Beginning with the first entry, print all the records exactly.

>>>>

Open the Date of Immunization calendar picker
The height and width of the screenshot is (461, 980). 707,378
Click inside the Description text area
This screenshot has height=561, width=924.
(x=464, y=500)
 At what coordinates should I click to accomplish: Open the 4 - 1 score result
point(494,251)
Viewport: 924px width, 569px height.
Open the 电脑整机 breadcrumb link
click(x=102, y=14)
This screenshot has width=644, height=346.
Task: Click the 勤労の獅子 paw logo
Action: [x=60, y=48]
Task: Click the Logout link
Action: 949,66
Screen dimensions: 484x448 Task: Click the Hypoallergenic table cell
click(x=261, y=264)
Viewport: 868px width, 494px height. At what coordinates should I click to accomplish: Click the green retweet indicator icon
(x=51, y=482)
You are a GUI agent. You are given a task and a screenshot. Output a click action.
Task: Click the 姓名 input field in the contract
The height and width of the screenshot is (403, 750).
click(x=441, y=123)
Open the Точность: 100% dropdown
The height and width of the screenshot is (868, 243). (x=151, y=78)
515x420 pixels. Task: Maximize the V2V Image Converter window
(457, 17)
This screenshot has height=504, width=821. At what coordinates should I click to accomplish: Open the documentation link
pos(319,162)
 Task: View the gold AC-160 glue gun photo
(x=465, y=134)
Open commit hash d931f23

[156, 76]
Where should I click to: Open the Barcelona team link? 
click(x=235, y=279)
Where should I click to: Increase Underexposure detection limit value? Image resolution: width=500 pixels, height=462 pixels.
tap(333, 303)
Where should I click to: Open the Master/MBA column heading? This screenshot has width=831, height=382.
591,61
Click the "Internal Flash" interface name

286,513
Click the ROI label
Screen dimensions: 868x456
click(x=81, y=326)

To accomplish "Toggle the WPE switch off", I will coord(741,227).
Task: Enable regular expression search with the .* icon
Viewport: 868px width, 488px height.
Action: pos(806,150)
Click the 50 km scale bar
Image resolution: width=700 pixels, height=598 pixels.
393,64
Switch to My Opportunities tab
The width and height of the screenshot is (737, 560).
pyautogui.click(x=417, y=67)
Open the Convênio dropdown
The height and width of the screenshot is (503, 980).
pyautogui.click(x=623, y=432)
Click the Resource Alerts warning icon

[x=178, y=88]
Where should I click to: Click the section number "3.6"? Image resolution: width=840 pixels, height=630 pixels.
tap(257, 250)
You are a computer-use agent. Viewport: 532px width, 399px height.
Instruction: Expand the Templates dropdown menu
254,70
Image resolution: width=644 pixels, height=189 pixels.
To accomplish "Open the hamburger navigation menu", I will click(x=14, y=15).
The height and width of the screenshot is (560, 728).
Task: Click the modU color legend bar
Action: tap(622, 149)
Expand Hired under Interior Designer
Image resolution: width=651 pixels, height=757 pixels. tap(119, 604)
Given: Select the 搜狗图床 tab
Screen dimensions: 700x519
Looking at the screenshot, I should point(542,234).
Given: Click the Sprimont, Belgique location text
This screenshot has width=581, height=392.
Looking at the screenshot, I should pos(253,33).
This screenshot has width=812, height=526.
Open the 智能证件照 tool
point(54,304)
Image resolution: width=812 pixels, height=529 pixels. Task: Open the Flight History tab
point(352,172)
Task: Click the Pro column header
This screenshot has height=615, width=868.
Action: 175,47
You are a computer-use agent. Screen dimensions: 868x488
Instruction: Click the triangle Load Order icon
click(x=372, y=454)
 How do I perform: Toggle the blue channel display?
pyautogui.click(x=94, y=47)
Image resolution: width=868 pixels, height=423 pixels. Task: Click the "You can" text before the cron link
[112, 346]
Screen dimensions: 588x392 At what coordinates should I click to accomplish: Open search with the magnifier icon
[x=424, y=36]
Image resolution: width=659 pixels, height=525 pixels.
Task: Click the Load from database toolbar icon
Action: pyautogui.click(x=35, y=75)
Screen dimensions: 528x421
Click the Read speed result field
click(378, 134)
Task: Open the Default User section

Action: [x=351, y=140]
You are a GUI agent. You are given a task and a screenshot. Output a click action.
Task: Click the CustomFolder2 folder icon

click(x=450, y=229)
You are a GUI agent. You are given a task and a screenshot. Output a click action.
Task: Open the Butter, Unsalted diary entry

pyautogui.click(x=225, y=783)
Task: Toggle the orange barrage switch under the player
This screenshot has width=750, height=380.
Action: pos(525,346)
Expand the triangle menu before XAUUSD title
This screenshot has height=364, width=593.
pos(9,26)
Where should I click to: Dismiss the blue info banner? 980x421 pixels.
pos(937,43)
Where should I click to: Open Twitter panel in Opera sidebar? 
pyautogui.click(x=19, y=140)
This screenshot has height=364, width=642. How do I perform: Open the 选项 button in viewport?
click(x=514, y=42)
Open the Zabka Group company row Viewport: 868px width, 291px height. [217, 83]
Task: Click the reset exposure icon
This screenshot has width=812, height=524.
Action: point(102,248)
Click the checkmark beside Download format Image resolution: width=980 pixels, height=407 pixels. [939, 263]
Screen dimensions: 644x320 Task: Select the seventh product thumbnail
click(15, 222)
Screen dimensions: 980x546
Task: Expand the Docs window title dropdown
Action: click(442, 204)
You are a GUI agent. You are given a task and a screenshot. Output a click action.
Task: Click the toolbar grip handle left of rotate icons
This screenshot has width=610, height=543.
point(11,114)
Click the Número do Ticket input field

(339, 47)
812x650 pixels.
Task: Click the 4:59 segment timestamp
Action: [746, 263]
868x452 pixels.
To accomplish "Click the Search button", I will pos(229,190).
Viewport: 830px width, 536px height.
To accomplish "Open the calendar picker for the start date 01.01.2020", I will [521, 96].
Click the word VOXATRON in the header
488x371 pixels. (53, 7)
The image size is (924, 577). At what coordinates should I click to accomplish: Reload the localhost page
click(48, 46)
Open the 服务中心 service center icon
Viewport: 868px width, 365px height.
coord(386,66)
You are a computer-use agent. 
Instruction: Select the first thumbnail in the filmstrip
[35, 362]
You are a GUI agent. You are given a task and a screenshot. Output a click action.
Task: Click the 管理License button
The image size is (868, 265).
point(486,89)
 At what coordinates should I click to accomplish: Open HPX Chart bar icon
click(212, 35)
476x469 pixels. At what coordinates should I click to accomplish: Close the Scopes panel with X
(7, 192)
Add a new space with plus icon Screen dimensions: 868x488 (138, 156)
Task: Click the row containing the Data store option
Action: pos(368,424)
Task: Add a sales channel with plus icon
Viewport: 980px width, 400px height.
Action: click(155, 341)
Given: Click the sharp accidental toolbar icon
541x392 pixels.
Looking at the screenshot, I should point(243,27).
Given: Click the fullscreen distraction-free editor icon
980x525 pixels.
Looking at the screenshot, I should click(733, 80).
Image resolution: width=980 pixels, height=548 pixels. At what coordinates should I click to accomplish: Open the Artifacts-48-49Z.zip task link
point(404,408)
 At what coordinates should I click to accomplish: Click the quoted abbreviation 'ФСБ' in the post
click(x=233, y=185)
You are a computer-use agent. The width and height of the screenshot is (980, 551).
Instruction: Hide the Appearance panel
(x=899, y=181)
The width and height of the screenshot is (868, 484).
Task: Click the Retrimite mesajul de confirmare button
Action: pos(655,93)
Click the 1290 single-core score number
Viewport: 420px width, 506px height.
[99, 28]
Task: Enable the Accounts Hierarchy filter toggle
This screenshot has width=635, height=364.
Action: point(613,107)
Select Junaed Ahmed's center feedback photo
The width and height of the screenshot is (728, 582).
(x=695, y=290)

<<<<

_Completed task_
Open the Date of Immunization calendar picker
The height and width of the screenshot is (461, 980). 707,378
Click inside the Description text area
This screenshot has height=561, width=924.
(x=464, y=500)
 At what coordinates should I click to accomplish: Open the 4 - 1 score result
point(494,251)
Viewport: 924px width, 569px height.
Open the 电脑整机 breadcrumb link
click(x=102, y=14)
This screenshot has width=644, height=346.
Task: Click the 勤労の獅子 paw logo
Action: [x=60, y=48]
Task: Click the Logout link
Action: 949,66
Screen dimensions: 484x448 Task: Click the Hypoallergenic table cell
click(x=261, y=264)
Viewport: 868px width, 494px height. At what coordinates should I click to accomplish: Click the green retweet indicator icon
(x=51, y=482)
You are a GUI agent. You are given a task and a screenshot. Output a click action.
Task: Click the 姓名 input field in the contract
The height and width of the screenshot is (403, 750).
click(x=441, y=123)
Open the Точность: 100% dropdown
The height and width of the screenshot is (868, 243). (x=151, y=78)
515x420 pixels. Task: Maximize the V2V Image Converter window
(457, 17)
This screenshot has height=504, width=821. At what coordinates should I click to accomplish: Open the documentation link
pos(319,162)
 Task: View the gold AC-160 glue gun photo
(x=465, y=134)
Open commit hash d931f23

[156, 76]
Where should I click to: Open the Barcelona team link? 
click(x=235, y=279)
Where should I click to: Increase Underexposure detection limit value? Image resolution: width=500 pixels, height=462 pixels.
tap(333, 303)
Where should I click to: Open the Master/MBA column heading? This screenshot has width=831, height=382.
591,61
Click the "Internal Flash" interface name

286,513
Click the ROI label
Screen dimensions: 868x456
click(x=81, y=326)

To accomplish "Toggle the WPE switch off", I will coord(741,227).
Task: Enable regular expression search with the .* icon
Viewport: 868px width, 488px height.
Action: pos(806,150)
Click the 50 km scale bar
Image resolution: width=700 pixels, height=598 pixels.
393,64
Switch to My Opportunities tab
The width and height of the screenshot is (737, 560).
pyautogui.click(x=417, y=67)
Open the Convênio dropdown
The height and width of the screenshot is (503, 980).
pyautogui.click(x=623, y=432)
Click the Resource Alerts warning icon

[x=178, y=88]
Where should I click to: Click the section number "3.6"? Image resolution: width=840 pixels, height=630 pixels.
tap(257, 250)
You are a computer-use agent. Viewport: 532px width, 399px height.
Instruction: Expand the Templates dropdown menu
254,70
Image resolution: width=644 pixels, height=189 pixels.
To accomplish "Open the hamburger navigation menu", I will click(x=14, y=15).
The height and width of the screenshot is (560, 728).
Task: Click the modU color legend bar
Action: tap(622, 149)
Expand Hired under Interior Designer
Image resolution: width=651 pixels, height=757 pixels. tap(119, 604)
Given: Select the 搜狗图床 tab
Screen dimensions: 700x519
Looking at the screenshot, I should point(542,234).
Given: Click the Sprimont, Belgique location text
This screenshot has width=581, height=392.
Looking at the screenshot, I should pos(253,33).
This screenshot has width=812, height=526.
Open the 智能证件照 tool
point(54,304)
Image resolution: width=812 pixels, height=529 pixels. Task: Open the Flight History tab
point(352,172)
Task: Click the Pro column header
This screenshot has height=615, width=868.
Action: 175,47
You are a computer-use agent. Screen dimensions: 868x488
Instruction: Click the triangle Load Order icon
click(x=372, y=454)
 How do I perform: Toggle the blue channel display?
pyautogui.click(x=94, y=47)
Image resolution: width=868 pixels, height=423 pixels. Task: Click the "You can" text before the cron link
[112, 346]
Screen dimensions: 588x392 At what coordinates should I click to accomplish: Open search with the magnifier icon
[x=424, y=36]
Image resolution: width=659 pixels, height=525 pixels.
Task: Click the Load from database toolbar icon
Action: pyautogui.click(x=35, y=75)
Screen dimensions: 528x421
Click the Read speed result field
click(378, 134)
Task: Open the Default User section

Action: [x=351, y=140]
You are a GUI agent. You are given a task and a screenshot. Output a click action.
Task: Click the CustomFolder2 folder icon

click(x=450, y=229)
You are a GUI agent. You are given a task and a screenshot. Output a click action.
Task: Open the Butter, Unsalted diary entry

pyautogui.click(x=225, y=783)
Task: Toggle the orange barrage switch under the player
This screenshot has width=750, height=380.
Action: pos(525,346)
Expand the triangle menu before XAUUSD title
This screenshot has height=364, width=593.
pos(9,26)
Where should I click to: Dismiss the blue info banner? 980x421 pixels.
pos(937,43)
Where should I click to: Open Twitter panel in Opera sidebar? 
pyautogui.click(x=19, y=140)
This screenshot has height=364, width=642. How do I perform: Open the 选项 button in viewport?
click(x=514, y=42)
Open the Zabka Group company row Viewport: 868px width, 291px height. [217, 83]
Task: Click the reset exposure icon
This screenshot has width=812, height=524.
Action: point(102,248)
Click the checkmark beside Download format Image resolution: width=980 pixels, height=407 pixels. [939, 263]
Screen dimensions: 644x320 Task: Select the seventh product thumbnail
click(15, 222)
Screen dimensions: 980x546
Task: Expand the Docs window title dropdown
Action: click(442, 204)
You are a GUI agent. You are given a task and a screenshot. Output a click action.
Task: Click the toolbar grip handle left of rotate icons
This screenshot has width=610, height=543.
point(11,114)
Click the Número do Ticket input field

(339, 47)
812x650 pixels.
Task: Click the 4:59 segment timestamp
Action: [746, 263]
868x452 pixels.
To accomplish "Click the Search button", I will pos(229,190).
Viewport: 830px width, 536px height.
To accomplish "Open the calendar picker for the start date 01.01.2020", I will [521, 96].
Click the word VOXATRON in the header
488x371 pixels. (53, 7)
The image size is (924, 577). At what coordinates should I click to accomplish: Reload the localhost page
click(48, 46)
Open the 服务中心 service center icon
Viewport: 868px width, 365px height.
coord(386,66)
You are a computer-use agent. 
Instruction: Select the first thumbnail in the filmstrip
[35, 362]
You are a GUI agent. You are given a task and a screenshot. Output a click action.
Task: Click the 管理License button
The image size is (868, 265).
point(486,89)
 At what coordinates should I click to accomplish: Open HPX Chart bar icon
click(212, 35)
476x469 pixels. At what coordinates should I click to accomplish: Close the Scopes panel with X
(7, 192)
Add a new space with plus icon Screen dimensions: 868x488 (138, 156)
Task: Click the row containing the Data store option
Action: pos(368,424)
Task: Add a sales channel with plus icon
Viewport: 980px width, 400px height.
Action: click(155, 341)
Given: Click the sharp accidental toolbar icon
541x392 pixels.
Looking at the screenshot, I should point(243,27).
Given: Click the fullscreen distraction-free editor icon
980x525 pixels.
Looking at the screenshot, I should click(733, 80).
Image resolution: width=980 pixels, height=548 pixels. At what coordinates should I click to accomplish: Open the Artifacts-48-49Z.zip task link
point(404,408)
 At what coordinates should I click to accomplish: Click the quoted abbreviation 'ФСБ' in the post
click(x=233, y=185)
You are a computer-use agent. The width and height of the screenshot is (980, 551).
Instruction: Hide the Appearance panel
(x=899, y=181)
The width and height of the screenshot is (868, 484).
Task: Click the Retrimite mesajul de confirmare button
Action: pos(655,93)
Click the 1290 single-core score number
Viewport: 420px width, 506px height.
[99, 28]
Task: Enable the Accounts Hierarchy filter toggle
This screenshot has width=635, height=364.
Action: point(613,107)
Select Junaed Ahmed's center feedback photo
The width and height of the screenshot is (728, 582).
(x=695, y=290)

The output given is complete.